KLIKNIJ TU, ŻEBY OBEJRZEĆ ZDJĘCIA
Jesteśmy. (Niezmiennie jesteśmy. Przecież to nie nas, a internetu nie było.)
Jak rano napisałam w jednym mejlu, z Tybetu wczoraj zjechaliśmy i powoli wracamy do rzeczywistości. Ciągle tylko nie bardzo wiadomo, które to, to ta rzeczywistość.
I żeby o uduchowienie jedynie chodziło, o wpływ buddyjskiego mistycyzmu (mistycznego, tybetańskiego buddyzmu?) na pojmowanie świata. Nie. Rzecz ma się bardziej przyziemnie – nawet odpowiedź na proste pytanie „gdzie byliśmy?” nastręcza nie lada trudności.
„W Chinach” – powie mapa, przytaknie jej Chińczyk.
„W Tybecie” – powie Tybetańczyk, przytaknie mu historia.
A my zajrzymy w dusze, w nasze własne czucia i z tego samego powodu, dla którego nigdy na Birmę – Myanmar nie powiemy, poprzemy Tybetańczyka. Lecz nie będzie to prawda, ale nasz punkt widzenia.
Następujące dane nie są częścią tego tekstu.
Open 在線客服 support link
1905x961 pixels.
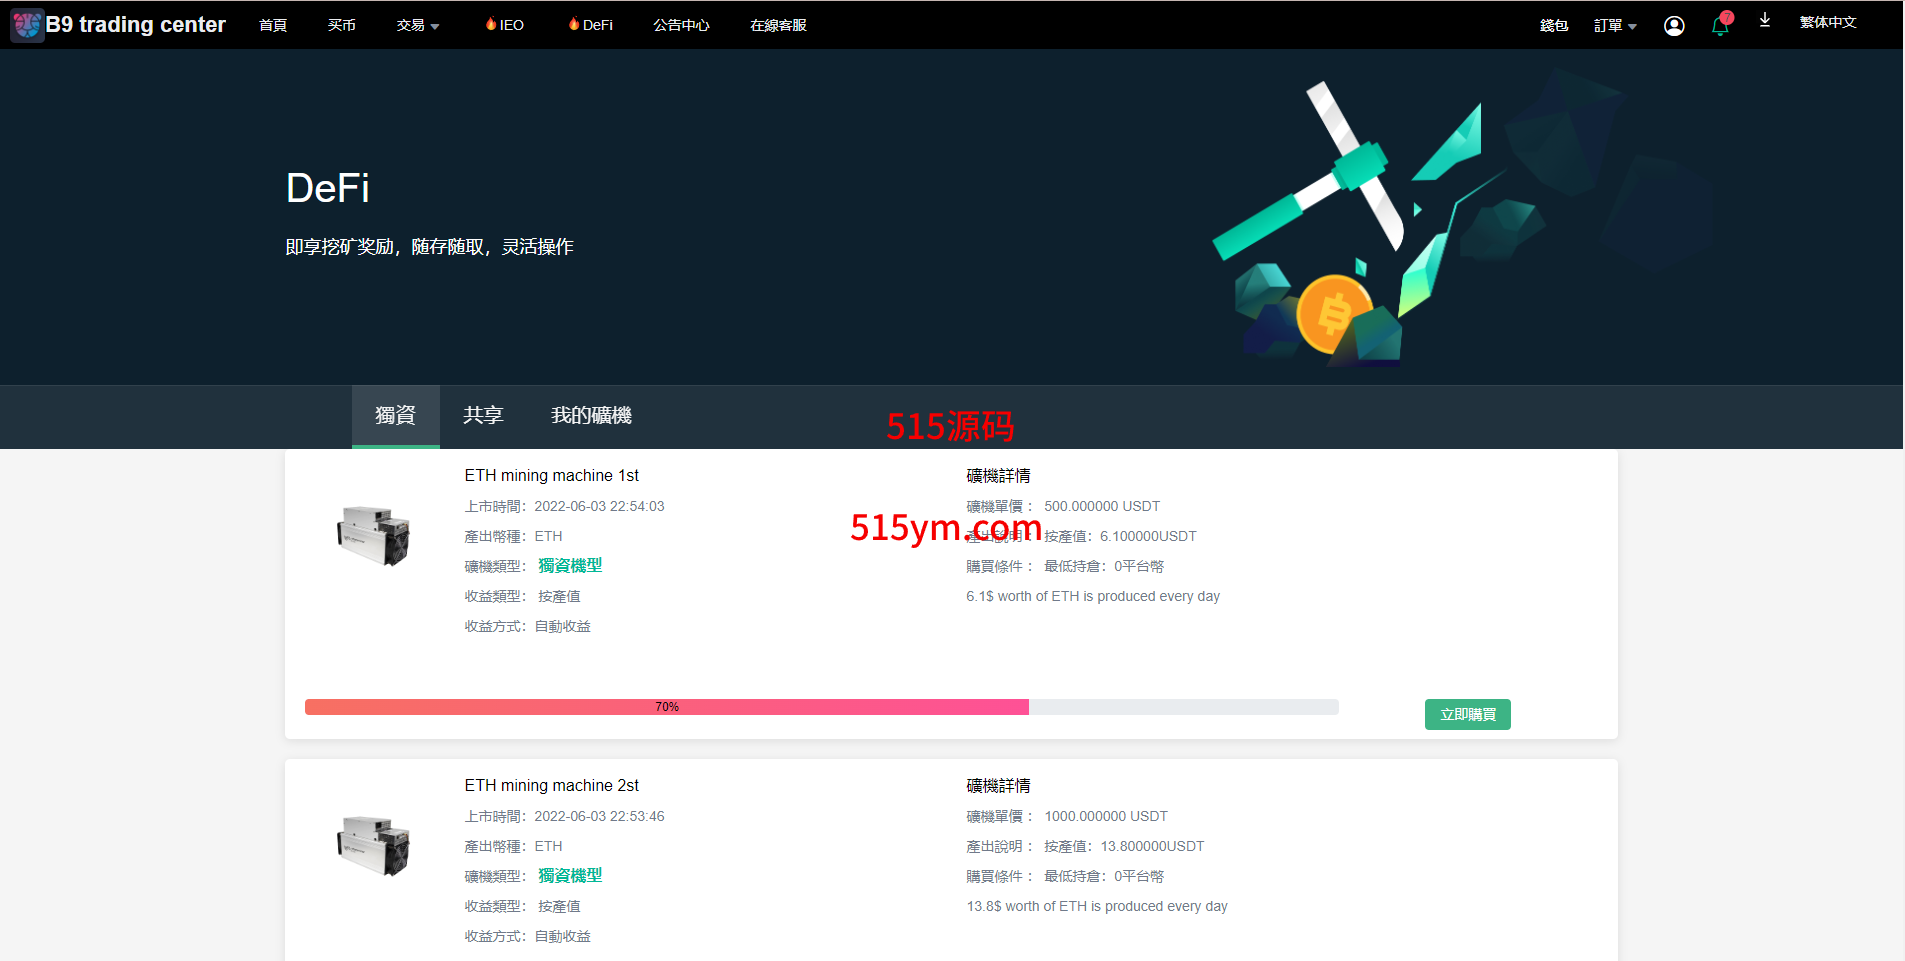coord(778,25)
Słowo, które najczęściej pojawiało się w myślach to bezsprzecznie: zmagania. Zmagania z samym sobą, z własnymi słabościami, z własną fizycznością. Zmagania z żywiołami, z bezwzględną, głuchą na prośby i kapryśną naturą. Zmagania z porozumieniem, z brakiem porozumienia. Zmagania z tym, że jedynie wiemy, co widzimy, ale nie mamy pojęcia, co się wydarzyło. Sprzecznymi informacjami. Brakiem odpowiedzi na z dnia na dzień puchnący, nieznośny bezlik pytań. Te chyba najtrudniejsze, najciężej było nie wiedzieć i nijak nie mieć jak sprawdzić.
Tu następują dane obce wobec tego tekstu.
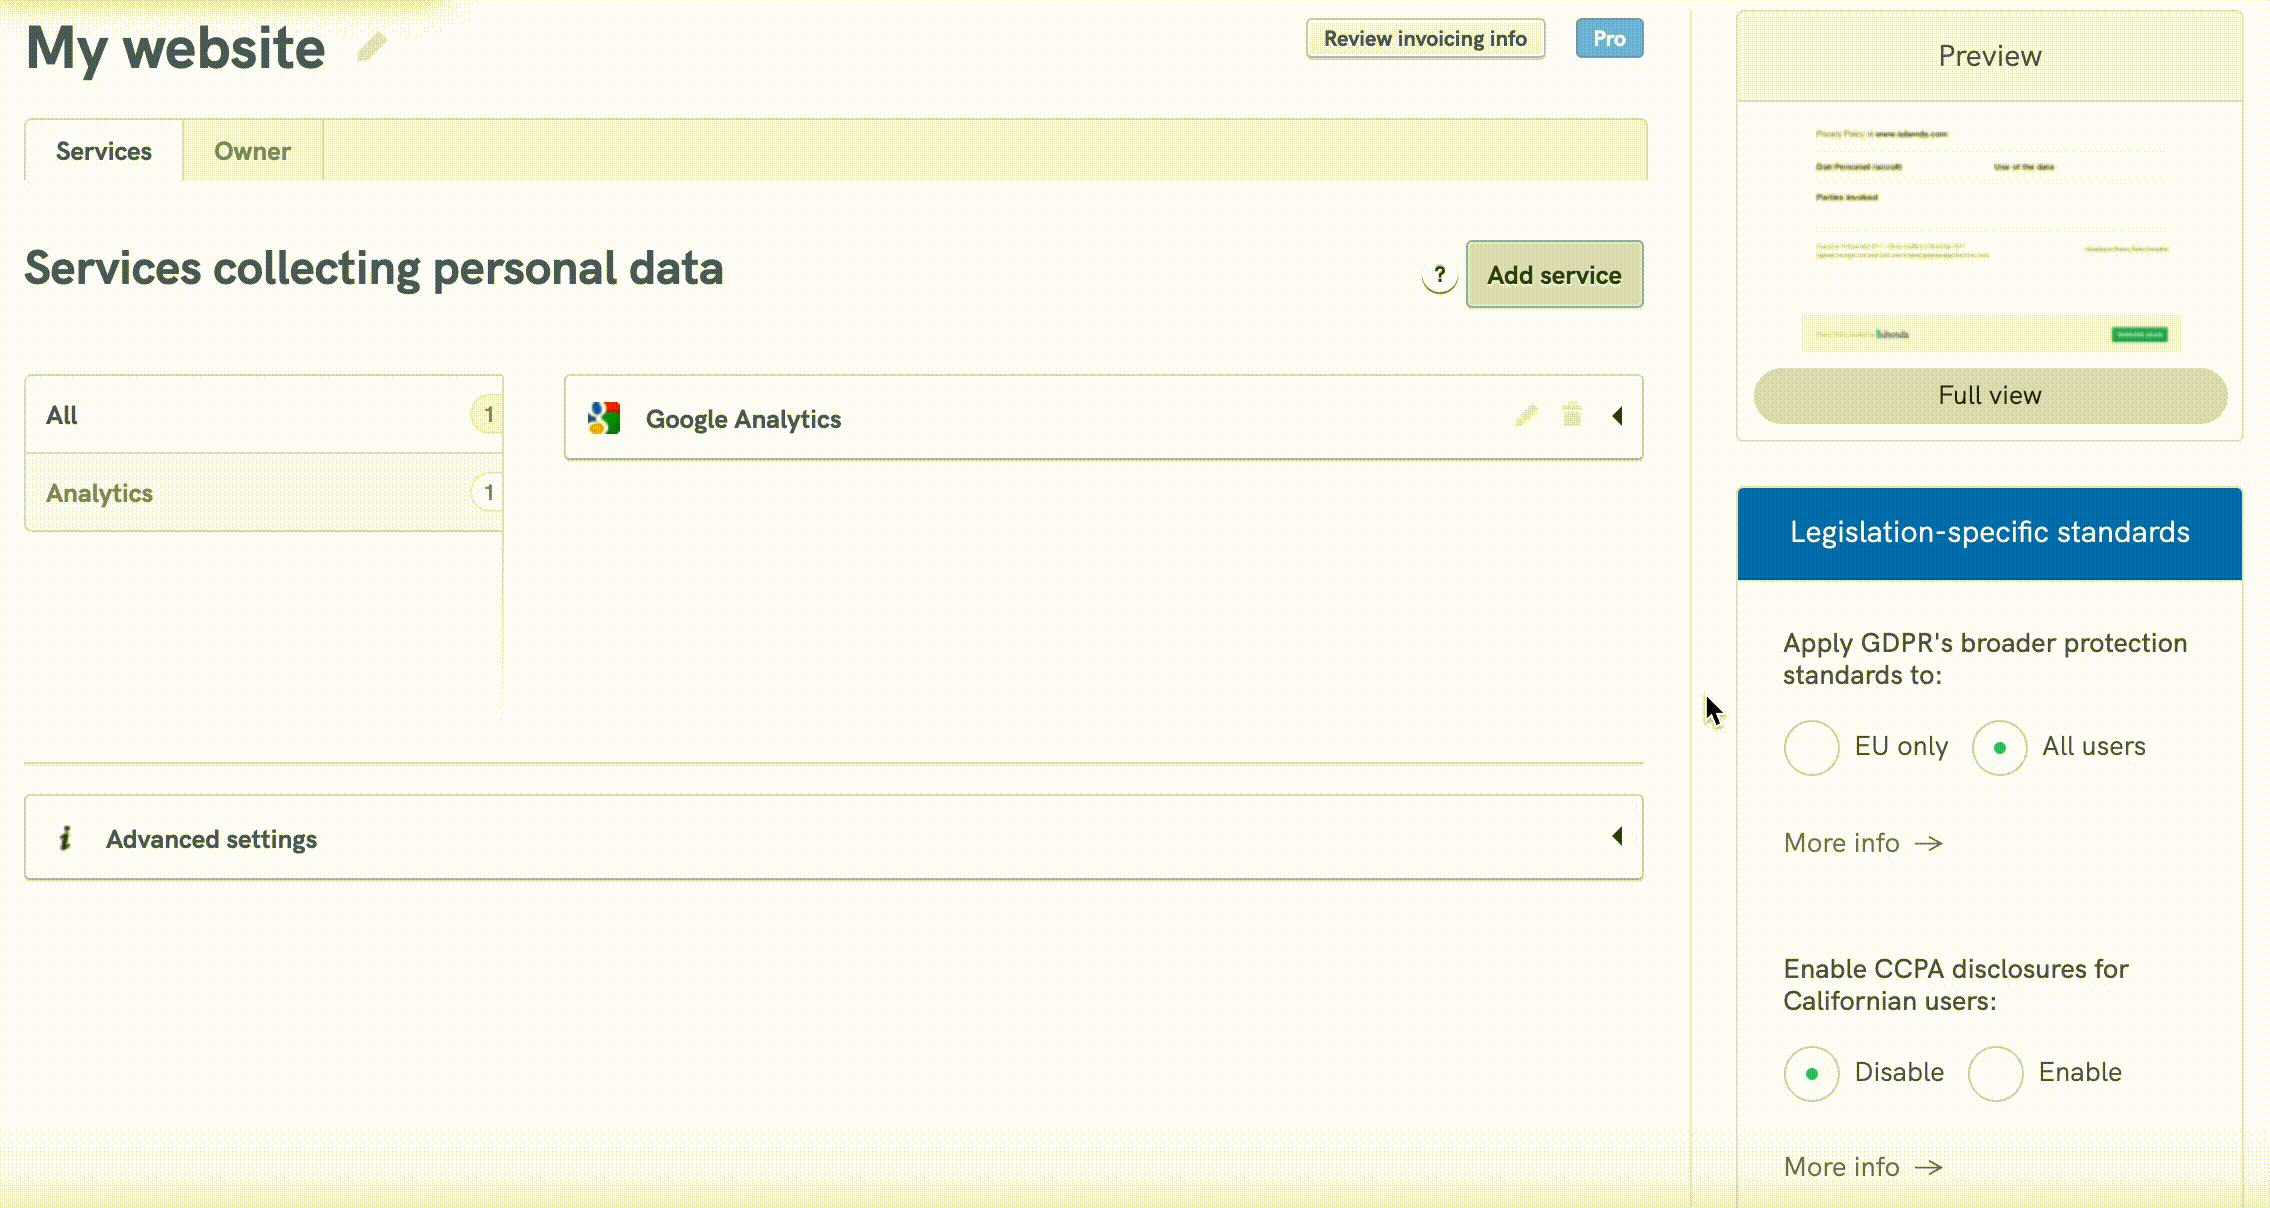2270x1208 pixels.
Task: Click the Add service button
Action: click(1554, 275)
Stwierdzenie, które nabrało zupełnie nowego znaczenia, to „jestem tu szczęśliwa”.
Trudno było. I ciężko. I piruety kręciło po cienkiej czerwonej linii. Ale się udało. Bo i pięknie było. Udało się zakochać, poniosło, dało skrzydła, zamyśliło. Ma nas. Ostatnie takie miejsce, tak brzemienne byciem, tętniące autentycznością, rozgadane czuciem, zostało w Ameryce. Pewnie gdzieś w Boliwii, może w Paragwaju. Od ponad dwóch lat szukaliśmy intensywności w Azji. Szczerej prawdziwości. Wreszcie się udało. Spróbujemy opisać, spróbujemy oddać choć skrawek tego czucia.
Tybet to miejsce specjalne. Spędziliśmy tam miesiąc, trzydzieści kilka dni. A wydaje się nam jakby eony minęły. Bo zdarzyło się tyle, że kolejne historie moglibyśmy wyciągać jak magik króliki z cylindra. Ot, choćby tamten poranek w spowitym chmurami Ganzi…
To powinien być jeden pokój. No ale są dwa. Oddziela je kartonowa, cienka ścianka, kończąca się kilkanaście centymetrów przed oknem. Bo okno jest wspólne. Trójdzielne i suwane. Pod nim, bo obu stronach ścianki stoją łóżka. Przez szparę między ścianką a oknem można zobaczyć, co się dzieje w sąsiednim pokoju. Można też wszystko usłyszeć. Mało ze sobą gadamy, bo kiedy Tybetańczycy słyszą nasz dziwny język, to zaraz zaglądają, ciekawi, kto zacz po sąsiedzku. Prywatność tu nie istnieje. Zaglądają, zamierają i patrzą.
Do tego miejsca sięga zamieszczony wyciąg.